> INSTRUCTIONS FOR THE TASK
Where does the word "settings" occur in the material? Copy each line that has it.

> INFORMATION SUPPLIED
*** Begin section ***

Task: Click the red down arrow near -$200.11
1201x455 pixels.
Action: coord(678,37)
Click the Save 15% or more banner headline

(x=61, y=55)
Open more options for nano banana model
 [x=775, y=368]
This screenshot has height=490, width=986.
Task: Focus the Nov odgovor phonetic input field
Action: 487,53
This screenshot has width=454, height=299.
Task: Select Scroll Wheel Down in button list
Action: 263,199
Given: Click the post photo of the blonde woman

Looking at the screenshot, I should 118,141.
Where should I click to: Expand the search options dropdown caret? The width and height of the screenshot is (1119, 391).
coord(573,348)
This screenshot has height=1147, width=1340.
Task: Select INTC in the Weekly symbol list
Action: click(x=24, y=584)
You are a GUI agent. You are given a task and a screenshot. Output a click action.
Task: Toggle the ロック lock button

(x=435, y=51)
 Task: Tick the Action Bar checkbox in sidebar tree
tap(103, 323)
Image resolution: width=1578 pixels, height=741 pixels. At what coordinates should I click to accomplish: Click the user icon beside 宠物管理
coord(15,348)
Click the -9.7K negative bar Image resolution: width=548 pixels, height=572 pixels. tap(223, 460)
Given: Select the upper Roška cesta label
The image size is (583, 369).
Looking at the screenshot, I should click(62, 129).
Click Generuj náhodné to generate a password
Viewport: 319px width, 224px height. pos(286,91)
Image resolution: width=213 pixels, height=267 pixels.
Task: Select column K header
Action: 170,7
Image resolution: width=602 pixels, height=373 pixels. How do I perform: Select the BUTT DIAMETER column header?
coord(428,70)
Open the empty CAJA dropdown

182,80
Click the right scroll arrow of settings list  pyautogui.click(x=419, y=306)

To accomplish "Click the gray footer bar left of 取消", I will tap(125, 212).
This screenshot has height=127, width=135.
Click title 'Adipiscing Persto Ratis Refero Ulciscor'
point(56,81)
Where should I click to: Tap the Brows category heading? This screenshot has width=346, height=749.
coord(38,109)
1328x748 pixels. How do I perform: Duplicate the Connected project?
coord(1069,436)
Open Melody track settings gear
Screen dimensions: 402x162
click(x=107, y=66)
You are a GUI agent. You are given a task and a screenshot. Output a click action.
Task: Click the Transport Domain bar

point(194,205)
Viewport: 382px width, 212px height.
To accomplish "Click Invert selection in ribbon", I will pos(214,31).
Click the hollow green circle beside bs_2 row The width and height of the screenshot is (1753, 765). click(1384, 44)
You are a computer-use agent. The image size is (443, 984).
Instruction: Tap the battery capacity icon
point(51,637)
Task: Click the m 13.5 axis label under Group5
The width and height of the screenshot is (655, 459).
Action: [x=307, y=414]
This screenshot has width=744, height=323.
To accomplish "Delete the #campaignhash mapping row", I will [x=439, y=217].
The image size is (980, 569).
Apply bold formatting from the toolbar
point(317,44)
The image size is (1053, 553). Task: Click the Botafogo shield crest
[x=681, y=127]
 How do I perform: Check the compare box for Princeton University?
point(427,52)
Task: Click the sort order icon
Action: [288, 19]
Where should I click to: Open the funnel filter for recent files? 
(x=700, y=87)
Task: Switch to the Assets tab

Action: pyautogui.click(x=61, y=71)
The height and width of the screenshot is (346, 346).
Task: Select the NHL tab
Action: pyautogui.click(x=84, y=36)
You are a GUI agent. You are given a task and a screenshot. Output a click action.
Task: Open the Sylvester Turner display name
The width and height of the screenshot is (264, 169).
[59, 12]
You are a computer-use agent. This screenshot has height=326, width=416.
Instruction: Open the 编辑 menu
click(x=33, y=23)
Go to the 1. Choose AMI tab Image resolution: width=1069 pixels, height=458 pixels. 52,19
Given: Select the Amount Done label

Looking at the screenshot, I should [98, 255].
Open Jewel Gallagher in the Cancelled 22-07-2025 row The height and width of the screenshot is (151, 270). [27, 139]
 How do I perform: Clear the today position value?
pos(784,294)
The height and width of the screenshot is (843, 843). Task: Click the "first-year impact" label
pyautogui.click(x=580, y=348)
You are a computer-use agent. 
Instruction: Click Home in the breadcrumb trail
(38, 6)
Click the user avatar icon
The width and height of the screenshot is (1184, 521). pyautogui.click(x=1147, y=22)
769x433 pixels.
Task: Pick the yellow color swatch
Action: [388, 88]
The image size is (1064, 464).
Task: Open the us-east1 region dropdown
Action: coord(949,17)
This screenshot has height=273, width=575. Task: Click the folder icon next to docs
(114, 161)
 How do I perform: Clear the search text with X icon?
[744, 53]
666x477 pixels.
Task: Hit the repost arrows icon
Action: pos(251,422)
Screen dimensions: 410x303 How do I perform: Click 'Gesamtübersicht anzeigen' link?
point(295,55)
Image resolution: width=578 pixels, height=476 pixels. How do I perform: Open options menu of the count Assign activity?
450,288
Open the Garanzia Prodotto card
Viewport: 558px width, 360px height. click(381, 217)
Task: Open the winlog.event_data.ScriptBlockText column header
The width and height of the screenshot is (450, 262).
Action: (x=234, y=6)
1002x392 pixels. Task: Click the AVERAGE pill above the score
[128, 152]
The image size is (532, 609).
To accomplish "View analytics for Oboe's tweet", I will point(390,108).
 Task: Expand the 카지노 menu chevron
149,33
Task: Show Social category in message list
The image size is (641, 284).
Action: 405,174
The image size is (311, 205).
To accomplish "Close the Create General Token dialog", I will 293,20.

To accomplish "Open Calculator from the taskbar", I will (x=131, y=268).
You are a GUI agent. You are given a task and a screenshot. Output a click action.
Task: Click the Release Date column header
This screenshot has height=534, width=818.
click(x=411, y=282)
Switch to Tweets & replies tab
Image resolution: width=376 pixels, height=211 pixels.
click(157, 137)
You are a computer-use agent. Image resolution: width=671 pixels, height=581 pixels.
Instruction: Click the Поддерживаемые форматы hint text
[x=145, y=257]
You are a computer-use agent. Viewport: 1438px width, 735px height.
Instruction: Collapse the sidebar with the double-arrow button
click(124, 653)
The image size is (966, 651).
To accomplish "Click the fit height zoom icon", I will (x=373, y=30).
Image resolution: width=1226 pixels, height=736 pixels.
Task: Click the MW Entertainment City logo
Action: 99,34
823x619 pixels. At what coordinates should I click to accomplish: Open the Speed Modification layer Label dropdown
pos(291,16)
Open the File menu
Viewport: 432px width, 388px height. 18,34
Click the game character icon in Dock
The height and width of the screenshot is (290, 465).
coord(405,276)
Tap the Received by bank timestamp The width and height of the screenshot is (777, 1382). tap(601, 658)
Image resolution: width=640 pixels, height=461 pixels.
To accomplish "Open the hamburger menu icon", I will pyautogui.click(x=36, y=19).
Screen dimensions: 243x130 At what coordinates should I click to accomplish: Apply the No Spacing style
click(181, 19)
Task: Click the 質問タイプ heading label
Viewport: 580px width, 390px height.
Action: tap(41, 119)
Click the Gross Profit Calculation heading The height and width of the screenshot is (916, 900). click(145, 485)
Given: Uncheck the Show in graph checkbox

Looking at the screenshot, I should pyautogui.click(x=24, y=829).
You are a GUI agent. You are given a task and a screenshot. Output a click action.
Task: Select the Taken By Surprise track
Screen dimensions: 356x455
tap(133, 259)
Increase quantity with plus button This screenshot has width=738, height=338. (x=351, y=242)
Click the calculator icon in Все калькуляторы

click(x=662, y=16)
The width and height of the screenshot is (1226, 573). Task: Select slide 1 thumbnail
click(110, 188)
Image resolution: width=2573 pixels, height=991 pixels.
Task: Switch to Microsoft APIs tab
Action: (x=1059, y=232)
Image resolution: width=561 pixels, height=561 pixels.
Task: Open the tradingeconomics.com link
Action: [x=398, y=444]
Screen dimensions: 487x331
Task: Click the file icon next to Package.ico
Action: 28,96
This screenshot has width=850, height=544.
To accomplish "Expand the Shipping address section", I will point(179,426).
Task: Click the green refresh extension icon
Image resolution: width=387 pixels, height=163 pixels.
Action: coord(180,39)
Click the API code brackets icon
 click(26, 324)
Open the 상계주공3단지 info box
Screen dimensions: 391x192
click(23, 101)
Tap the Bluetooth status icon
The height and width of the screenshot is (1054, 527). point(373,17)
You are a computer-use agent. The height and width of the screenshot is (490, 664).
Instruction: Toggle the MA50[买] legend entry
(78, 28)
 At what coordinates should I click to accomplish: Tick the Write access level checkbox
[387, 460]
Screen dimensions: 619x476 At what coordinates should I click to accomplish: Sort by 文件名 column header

*** End section ***

> SOLUTION
Click the right scroll arrow of settings list  pyautogui.click(x=419, y=306)
Open Melody track settings gear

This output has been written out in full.